→ **Assignment**
In the records that follow, find each line containing "condensation" and copy it.

→ **Data under study**
☆ ☆ ☆ ☆ ☆ ☆ ☆

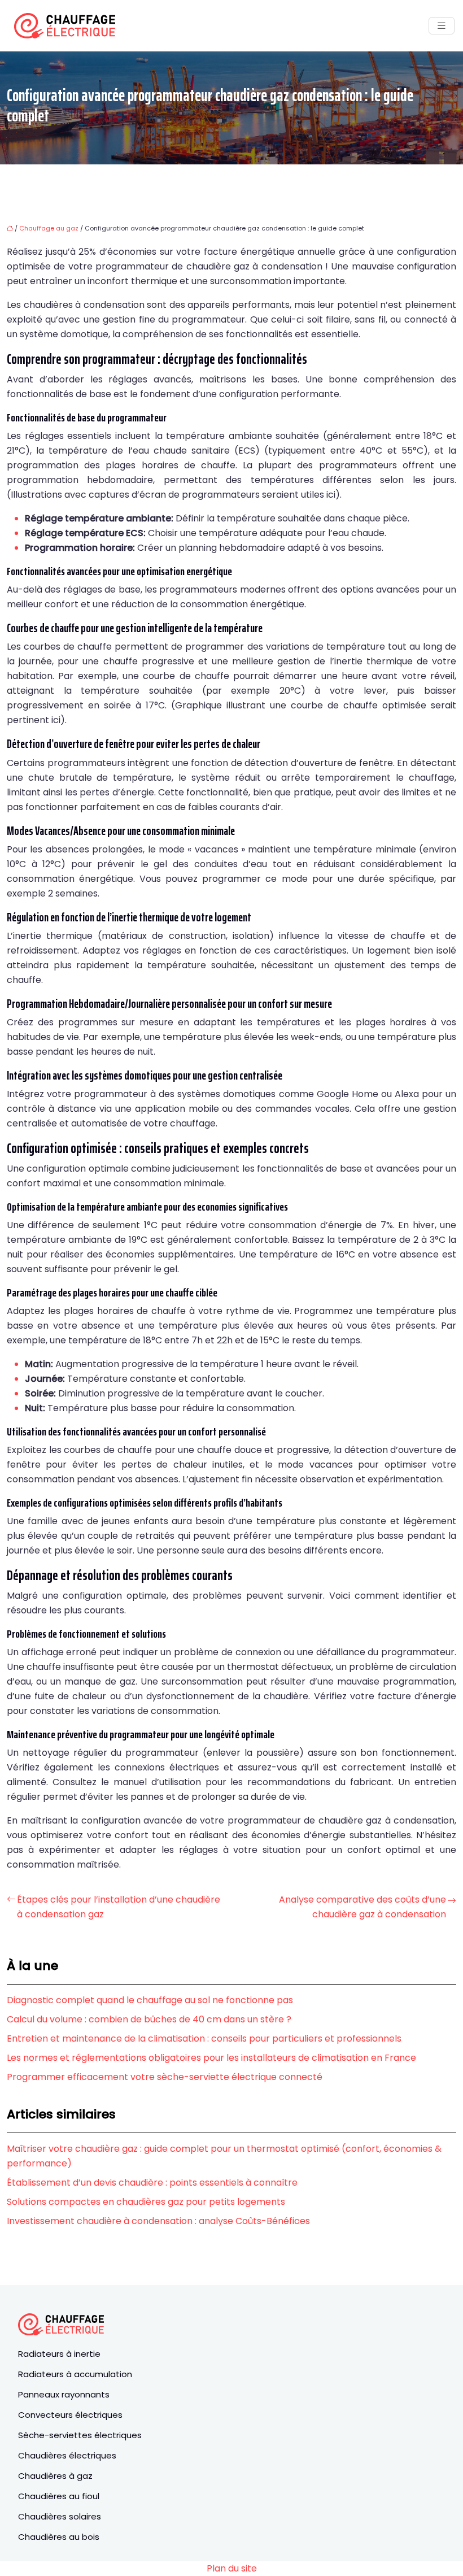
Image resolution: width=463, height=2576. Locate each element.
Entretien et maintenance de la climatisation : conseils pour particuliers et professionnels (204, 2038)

☆ ☆ ☆ ☆ ☆ ☆ ☆

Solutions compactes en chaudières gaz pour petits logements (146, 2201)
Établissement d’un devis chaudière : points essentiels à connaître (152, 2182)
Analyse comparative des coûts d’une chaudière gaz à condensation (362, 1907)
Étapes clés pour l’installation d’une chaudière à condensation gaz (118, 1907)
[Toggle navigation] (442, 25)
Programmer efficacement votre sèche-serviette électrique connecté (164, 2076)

☆ ☆ ☆ ☆ ☆ ☆ ☆

→ **The answer**
Analyse comparative des coûts d’une chaudière gaz à condensation (362, 1907)
Étapes clés pour l’installation d’une chaudière à condensation gaz (118, 1907)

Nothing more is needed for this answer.